Outside the six countries in Africa with a history of human transmission, monkeypox has also been reported in three countries which have not previously had any human cases. These include Ghana, Morocco and South Africa, which has confirmed the disease in two patients with no travel history, suggesting there is a high possibility of local transmission.

 “The geographic spread of monkeypox to parts of Africa where cases have never been detected before is a worrying sign,” said Dr Matshidiso Moeti, WHO Regional Director for Africa. “It is critical that we support national efforts to boost surveillance and laboratory diagnosis, which are the cornerstones of disease control.”

To deepen analysis of monkeypox transmission patterns, WHO is supporting countries to capitalize on the improved genomic sequencing capacity built during the COVID-19 pandemic. Currently seven countries can sequence the monkeypox virus. WHO has reports from South Africa and Nigeria which show the two countries have sequenced 300 samples since January 2022 – these include samples from other countries. This is more than double all the samples sequenced in previous years. Most samples sequenced were from the West African clade. The sequencing done so far shows that there is no recent linkage between what is circulating in Europe and Africa.

Many years of research have led to the development of new and safer (second- and third-generation) vaccines for smallpox, some of which may be useful for monkeypox and one of which (MVA-BN) has been approved for prevention of monkeypox. However, supplies are limited.

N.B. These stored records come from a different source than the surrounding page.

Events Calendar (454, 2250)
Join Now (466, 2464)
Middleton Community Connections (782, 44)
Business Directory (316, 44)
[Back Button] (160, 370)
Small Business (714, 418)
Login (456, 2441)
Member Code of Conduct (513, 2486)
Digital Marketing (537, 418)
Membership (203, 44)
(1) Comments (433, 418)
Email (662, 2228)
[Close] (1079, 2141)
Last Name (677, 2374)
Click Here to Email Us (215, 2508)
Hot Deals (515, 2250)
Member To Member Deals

 “What happened in the early days of the COVID-19 vaccine rollout when Africa watched on the side-lines as other countries snapped up limited supplies must not be allowed to recur. There are some signs that this is already happening,” said Dr Moeti. “The current global spotlight on monkeypox should be a catalyst to beat this disease once and for all in Africa. For this, we know vaccines are a critical tool.”

WHO is working closely with Member States and partners to define what type of coordination mechanism could be put in place to ensure fair access to vaccines. There are many regulatory, legal, operational, technical, and other issues to clarify before an allocation mechanism is fully operational.

With limited vaccines and antivirals, WHO does not recommend mass vaccination for monkeypox but rather targeted vaccination for people who have been exposed or at high risk including health workers, laboratory personnel and outbreak team responders.